Arno Peters was not a cartographer. Yet he is best known, some would say notorious, for his creation of the Peters’ World Map.
Representing our globe on a flat piece of paper is a more complex enterprise than one might suppose, and one in some sense doomed to failure, since either true shape, true area or true distance will inevitably be lost. Most modern world maps are based on a projection created by the sixteenth-century cartographer Gerardus Mercator “for use in navigation”. However, there are obvious problems with Mercator; hold up a globe and you can see that Africa is significantly larger than North America, while on Mercator it appears to be the other way around. The reason is that, on Mercator, regions closer to the north and south poles appear proportionally larger than those near the equator.
In 1974, German historian Arno Peters produced an alternative projection, and while Mercator’s purpose was practical, Peters’ was political. Peters’ concern was that maps based on Mercator’s projection reinforced a Eurocentric view of the world. So in the Peters’ World Map, Africa and South America appear to have been stretched, while Europe and Australia have been shrunk to a fraction of their previous size. The down side of this “equal area” approach is that it distorts shape, leaving the countries of the world looking like “wet, ragged, long winter underwear hung out to dry,” as Professor Arthur Robinson of the University of Wisconsin described them.

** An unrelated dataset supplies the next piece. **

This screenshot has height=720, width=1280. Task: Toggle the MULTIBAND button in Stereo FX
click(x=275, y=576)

The Peters’ World Map remains highly controversial. Many cartographers contend that Peters plagiarised an earlier map by the Reverend James Gall, published in 1855. In fact, Gall’s projection was slightly different to Peters’, and it was not until late in life that Peters became aware of it. At the time of its publication, some scholars resented Peters’ intrusion into a field in which he was not expert; others resisted the challenge to white western supremacy which the Peters’ Map came to represent. Peters did not engage with his more vitriolic critics, pleased that the map was provoking thought and debate about the way maps shape our view of the world.
Despite opposition, the Peters’ Map met with huge success and was adopted by the UN, aid agencies, schools, human resource professionals and corporate trainers around the world, selling more than 80 million copies worldwide so far. In the 1980s, Peters went on to publish the successful Peters’ Atlas of the World, the only atlas to show all land areas at the same scale.

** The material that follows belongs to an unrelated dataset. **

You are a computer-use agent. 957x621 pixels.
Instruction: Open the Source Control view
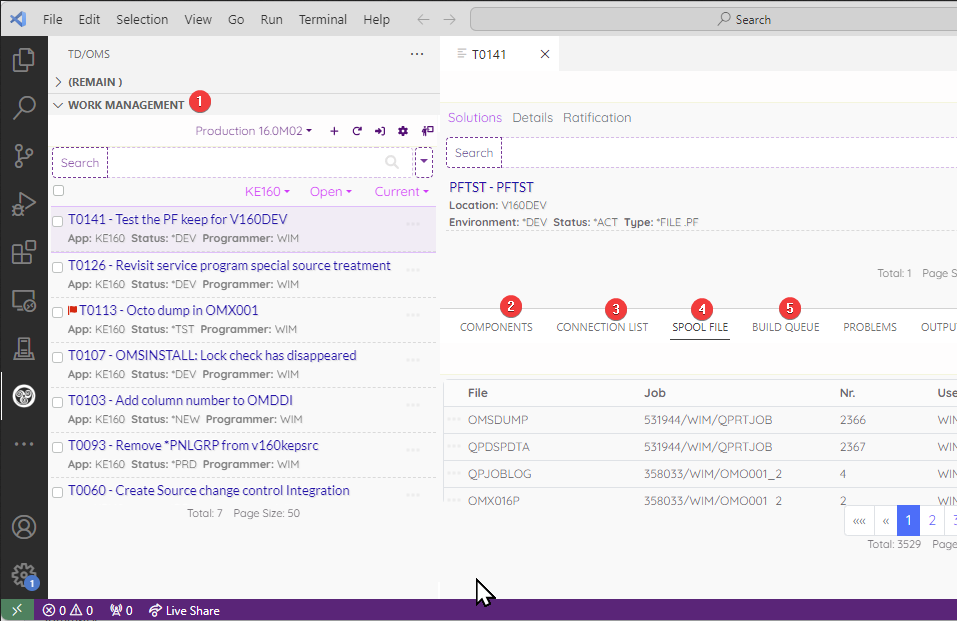(x=24, y=155)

What fewer people realise, is that the Peters’ World Map was itself a sequel to Peters’ earlier “Sychronoptic World History”, published in 1952. Noticing that in most histories of the world Europe got more attention than Africa, Asia and Latin America combined, Peters decided to create a history which gave equal weight to each century in human history and to each region. The information in the “Synchronoptic World History” is therefore arranged in tabular form with time running along the top and regions running down the side, so that the reader can see at a glance what was happening around the globe at any one time. Author Thomas Mann said of the work, “It provides a gripping, memorable picture of world history, designed to implant the ideals of peace, freedom and humanity in young people.”
Today, the idea of according all cultures equal importance is commonplace, but Peters grew up in a different moral climate - one in which the exploitation of other peoples was seen as a God-given right. Towards the end of the Second World War, his father was imprisoned by the Nazis in Bautzen for his support of Communism, and Arno Peters’ dialectical view of history led to accusations that he too was a Communist sympathiser. To protect him, nine high profile scholars founded the Institute for Universal History in Bremen, of which Peters was appointed head.
Peters’ other projects, which spanned economics, political theory, history, cartography, and even music, all sprang from his extraordinary sense of justice. This was complemented by a strong work ethic and a single-mindedness which often bordered on stubbornness: he refused high profile positions in favour of remaining a private scholar; despite losing the use of a leg after contracting polio at the age of 16, he walked without a stick, and even in his 80s swam 12 laps of his swimming pool every day; and he never wore glasses, maintaining until the end of his life both his 20/20 eyesight and his vision for a fairer world.
Arno Peters, historian, was born in Berlin on May 22, 1916, and died in Bremen on December 2, 2002, at the age of 86. Married three times, he is survived by his wife Marjenna and by seven children, four from his first marriage, one from his second, and two from his third.